Husband is starting to repeat old stories exactly like his dad
DEAR ANNIE: It is a modern kind of problem to have such a long life expectancy. My husband and I are in our early 60s. His parents are in their early 90s. They still live independently and are fairly healthy. We often have family get-togethers with his parents, our children and our grandchildren.
My husband’s father tells the same stories over and over. He completely monopolizes conversations and will interrupt a speaker and start telling his own tale from days long gone. His wife will sometimes say, “Dear, you’ve told this story before,” and he will momentarily pause, but his brain is stuck on one track and he’ll keep going. He is unable not to continue, complete with the same jokes and dramatic pauses that he has learned through repetition. We try to be polite and listen, but I see how my children’s eyes glaze over and eventually, they find reasons to leave.
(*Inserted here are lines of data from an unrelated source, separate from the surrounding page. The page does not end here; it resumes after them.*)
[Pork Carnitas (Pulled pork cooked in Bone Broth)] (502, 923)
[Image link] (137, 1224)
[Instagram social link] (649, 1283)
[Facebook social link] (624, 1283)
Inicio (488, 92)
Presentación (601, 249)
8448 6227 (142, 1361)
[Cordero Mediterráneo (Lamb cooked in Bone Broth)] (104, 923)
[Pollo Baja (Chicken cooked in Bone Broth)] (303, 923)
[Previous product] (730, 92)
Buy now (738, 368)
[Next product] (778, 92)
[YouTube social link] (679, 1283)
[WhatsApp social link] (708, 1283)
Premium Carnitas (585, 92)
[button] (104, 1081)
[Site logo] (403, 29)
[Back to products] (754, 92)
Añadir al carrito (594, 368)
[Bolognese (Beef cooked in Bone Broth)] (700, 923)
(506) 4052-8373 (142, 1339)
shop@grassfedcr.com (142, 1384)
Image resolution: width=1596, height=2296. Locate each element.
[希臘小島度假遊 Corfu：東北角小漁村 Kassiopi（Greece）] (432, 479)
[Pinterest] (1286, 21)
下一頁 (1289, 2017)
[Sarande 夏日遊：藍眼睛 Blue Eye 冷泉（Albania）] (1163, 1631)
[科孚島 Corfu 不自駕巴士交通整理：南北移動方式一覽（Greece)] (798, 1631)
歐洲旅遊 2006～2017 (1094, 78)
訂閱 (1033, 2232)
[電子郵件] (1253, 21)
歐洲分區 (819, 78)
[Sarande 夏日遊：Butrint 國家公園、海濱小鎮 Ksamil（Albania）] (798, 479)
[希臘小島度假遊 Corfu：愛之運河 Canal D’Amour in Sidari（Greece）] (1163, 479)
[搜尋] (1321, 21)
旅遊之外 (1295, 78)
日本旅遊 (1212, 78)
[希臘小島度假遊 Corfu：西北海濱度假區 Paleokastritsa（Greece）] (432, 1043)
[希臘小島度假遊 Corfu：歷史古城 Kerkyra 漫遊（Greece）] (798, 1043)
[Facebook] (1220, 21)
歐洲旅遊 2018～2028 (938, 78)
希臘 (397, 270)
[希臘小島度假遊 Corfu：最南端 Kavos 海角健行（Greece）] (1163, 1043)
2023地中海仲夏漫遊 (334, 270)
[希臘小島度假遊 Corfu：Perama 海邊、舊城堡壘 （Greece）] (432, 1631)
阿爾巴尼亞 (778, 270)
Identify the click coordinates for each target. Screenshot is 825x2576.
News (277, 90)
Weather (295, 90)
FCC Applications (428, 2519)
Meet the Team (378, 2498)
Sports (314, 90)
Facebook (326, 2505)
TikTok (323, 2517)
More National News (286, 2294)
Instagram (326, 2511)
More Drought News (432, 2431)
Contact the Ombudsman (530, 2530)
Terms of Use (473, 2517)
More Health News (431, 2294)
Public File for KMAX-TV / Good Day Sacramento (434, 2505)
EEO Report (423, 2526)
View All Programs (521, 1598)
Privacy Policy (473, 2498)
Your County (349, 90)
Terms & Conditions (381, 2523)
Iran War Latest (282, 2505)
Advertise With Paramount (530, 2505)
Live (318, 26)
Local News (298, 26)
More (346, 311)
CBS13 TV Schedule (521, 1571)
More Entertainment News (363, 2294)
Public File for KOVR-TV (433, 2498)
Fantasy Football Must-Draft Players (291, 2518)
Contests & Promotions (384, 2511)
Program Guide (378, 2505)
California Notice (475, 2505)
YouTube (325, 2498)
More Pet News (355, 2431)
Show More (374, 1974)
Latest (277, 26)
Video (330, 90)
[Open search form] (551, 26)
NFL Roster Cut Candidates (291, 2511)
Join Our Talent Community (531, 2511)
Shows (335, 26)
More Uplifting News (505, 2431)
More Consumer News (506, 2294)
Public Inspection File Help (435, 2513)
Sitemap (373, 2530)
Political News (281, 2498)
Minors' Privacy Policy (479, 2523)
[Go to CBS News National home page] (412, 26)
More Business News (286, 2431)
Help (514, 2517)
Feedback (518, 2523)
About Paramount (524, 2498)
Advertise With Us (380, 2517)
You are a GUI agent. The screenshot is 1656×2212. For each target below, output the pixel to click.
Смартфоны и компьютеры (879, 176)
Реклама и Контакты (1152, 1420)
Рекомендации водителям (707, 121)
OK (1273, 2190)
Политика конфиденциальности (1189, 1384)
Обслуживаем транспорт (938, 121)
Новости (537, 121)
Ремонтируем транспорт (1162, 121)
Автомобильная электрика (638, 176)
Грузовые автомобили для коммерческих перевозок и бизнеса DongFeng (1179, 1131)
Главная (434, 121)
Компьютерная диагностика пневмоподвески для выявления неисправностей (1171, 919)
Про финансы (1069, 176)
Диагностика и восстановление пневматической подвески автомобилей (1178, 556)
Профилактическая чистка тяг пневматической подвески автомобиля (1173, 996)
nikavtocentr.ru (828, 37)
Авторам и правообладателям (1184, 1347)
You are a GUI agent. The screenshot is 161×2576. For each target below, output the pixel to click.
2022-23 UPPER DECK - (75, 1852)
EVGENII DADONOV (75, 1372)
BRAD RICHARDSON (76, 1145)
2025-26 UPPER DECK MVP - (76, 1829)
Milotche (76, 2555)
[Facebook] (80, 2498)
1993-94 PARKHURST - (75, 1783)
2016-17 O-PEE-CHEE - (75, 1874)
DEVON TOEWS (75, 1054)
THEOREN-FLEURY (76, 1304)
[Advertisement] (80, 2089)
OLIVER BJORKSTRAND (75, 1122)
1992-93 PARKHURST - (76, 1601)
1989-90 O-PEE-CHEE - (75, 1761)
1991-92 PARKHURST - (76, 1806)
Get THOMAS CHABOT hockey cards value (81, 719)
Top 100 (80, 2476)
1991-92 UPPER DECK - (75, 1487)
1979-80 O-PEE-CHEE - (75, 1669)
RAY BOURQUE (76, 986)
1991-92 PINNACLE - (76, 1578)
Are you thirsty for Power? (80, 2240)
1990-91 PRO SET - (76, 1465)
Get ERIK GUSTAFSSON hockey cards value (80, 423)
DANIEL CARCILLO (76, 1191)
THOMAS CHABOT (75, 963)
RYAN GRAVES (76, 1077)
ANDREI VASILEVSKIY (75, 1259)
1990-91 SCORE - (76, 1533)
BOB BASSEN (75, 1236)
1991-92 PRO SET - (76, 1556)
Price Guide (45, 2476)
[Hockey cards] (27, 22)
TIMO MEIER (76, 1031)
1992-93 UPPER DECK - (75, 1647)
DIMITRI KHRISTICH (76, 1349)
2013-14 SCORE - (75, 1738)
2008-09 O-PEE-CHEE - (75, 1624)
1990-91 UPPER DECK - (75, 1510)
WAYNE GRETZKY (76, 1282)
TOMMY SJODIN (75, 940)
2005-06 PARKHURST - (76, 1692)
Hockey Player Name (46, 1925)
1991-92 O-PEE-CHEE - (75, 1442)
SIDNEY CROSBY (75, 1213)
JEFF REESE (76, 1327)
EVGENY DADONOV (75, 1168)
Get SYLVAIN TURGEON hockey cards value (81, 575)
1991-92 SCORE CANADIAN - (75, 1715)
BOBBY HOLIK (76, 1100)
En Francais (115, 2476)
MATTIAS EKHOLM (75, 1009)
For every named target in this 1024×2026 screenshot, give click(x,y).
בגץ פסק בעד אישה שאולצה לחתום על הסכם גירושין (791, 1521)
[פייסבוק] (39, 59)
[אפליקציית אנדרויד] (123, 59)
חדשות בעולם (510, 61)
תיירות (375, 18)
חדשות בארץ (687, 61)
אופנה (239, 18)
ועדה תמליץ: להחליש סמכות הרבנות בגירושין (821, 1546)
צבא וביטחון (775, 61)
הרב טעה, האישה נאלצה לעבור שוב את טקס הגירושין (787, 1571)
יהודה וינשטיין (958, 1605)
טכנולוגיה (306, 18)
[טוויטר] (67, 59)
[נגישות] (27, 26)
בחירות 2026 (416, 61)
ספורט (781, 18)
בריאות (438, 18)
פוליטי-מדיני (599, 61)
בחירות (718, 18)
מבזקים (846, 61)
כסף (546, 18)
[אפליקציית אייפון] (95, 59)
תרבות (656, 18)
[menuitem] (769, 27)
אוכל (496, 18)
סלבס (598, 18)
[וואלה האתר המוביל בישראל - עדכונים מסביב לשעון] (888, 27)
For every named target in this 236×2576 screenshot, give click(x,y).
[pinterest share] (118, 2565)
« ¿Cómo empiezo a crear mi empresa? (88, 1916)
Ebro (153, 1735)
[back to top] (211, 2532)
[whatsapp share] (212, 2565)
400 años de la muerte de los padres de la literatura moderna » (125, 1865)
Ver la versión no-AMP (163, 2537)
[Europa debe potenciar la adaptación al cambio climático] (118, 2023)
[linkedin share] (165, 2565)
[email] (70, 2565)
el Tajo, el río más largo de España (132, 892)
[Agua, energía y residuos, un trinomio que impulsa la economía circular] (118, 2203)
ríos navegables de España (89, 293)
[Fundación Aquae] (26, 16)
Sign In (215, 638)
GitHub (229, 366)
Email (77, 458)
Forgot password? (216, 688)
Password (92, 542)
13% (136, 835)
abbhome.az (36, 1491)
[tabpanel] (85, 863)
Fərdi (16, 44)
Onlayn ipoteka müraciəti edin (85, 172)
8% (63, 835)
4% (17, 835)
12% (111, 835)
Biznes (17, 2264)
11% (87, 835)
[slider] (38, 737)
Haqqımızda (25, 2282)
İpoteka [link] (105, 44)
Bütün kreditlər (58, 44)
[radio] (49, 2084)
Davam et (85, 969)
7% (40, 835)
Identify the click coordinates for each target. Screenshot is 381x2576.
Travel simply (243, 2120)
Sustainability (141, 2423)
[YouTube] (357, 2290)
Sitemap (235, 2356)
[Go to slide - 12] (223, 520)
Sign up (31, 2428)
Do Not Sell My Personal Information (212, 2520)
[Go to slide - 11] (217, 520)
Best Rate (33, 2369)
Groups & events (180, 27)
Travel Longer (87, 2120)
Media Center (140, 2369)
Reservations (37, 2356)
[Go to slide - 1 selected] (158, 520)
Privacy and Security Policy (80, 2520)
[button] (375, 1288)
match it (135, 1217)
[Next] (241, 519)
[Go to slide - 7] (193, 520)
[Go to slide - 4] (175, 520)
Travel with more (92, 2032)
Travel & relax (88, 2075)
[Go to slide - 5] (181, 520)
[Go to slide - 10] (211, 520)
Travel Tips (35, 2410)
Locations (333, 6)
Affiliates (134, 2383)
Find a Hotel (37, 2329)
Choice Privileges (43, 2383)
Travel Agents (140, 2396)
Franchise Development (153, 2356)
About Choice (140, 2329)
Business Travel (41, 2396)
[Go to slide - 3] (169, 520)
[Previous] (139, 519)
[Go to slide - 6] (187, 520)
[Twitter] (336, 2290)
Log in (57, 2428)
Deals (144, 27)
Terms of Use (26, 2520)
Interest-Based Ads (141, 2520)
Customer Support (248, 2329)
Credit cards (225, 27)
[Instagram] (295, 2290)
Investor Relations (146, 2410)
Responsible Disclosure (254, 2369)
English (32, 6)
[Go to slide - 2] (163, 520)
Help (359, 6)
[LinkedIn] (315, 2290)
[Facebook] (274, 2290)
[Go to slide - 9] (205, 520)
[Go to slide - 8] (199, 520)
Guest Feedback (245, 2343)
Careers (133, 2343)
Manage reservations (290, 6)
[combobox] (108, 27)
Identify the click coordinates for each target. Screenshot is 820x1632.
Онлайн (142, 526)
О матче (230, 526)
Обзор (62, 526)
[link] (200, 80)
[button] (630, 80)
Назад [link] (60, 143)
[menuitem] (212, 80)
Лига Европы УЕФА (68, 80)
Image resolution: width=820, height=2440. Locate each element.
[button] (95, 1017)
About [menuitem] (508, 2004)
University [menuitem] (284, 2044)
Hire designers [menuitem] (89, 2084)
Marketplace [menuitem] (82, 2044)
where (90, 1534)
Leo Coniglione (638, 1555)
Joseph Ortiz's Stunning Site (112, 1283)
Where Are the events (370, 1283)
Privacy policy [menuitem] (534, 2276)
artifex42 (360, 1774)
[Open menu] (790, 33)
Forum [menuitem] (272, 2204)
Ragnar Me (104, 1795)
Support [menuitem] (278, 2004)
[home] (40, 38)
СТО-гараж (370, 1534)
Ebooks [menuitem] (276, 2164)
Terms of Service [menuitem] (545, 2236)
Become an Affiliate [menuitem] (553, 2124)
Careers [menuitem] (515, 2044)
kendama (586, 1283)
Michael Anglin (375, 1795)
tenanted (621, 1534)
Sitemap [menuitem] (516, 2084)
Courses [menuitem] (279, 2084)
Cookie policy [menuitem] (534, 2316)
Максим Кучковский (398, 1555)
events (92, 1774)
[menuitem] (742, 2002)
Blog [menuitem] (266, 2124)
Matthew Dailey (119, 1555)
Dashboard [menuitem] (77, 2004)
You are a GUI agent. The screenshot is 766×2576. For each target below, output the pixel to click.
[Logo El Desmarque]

Here’s the real problem: Over the past few years, I have seen my husband developing this same need to speak. Usually, he wants to make a point or he has some complaint. But he seems unable to just let it go. He also has started telling long stories, over and over, about his younger days. Yesterday, he ruined a family lunch by fighting about something minor that he absolutely could not let pass.
I don’t want to spend years hearing the same stories and putting up with a husband who is unable to be silent and listen to others. My father-in-law is oblivious to others, and I can see that his son is headed the same way. What can be done?
Dear L.: You’re overlooking the possibility of an inherited neurological problem behind this tendency. It is not uncommon for some seniors to become repetitive and focus on their younger days. But the inability to drop an issue when asked, even when it causes family fights, has an element of compulsive behavior. Please talk to your husband about this when he is in a more reasonable mood. Ask him to speak to his doctor about an evaluation, or better, go with him. But please work on your tolerance levels. Your husband isn’t being annoying on purpose. Instead of allowing your frustration to boil over, try to understand how difficult it is for him to control himself, and then help others be understanding, as well.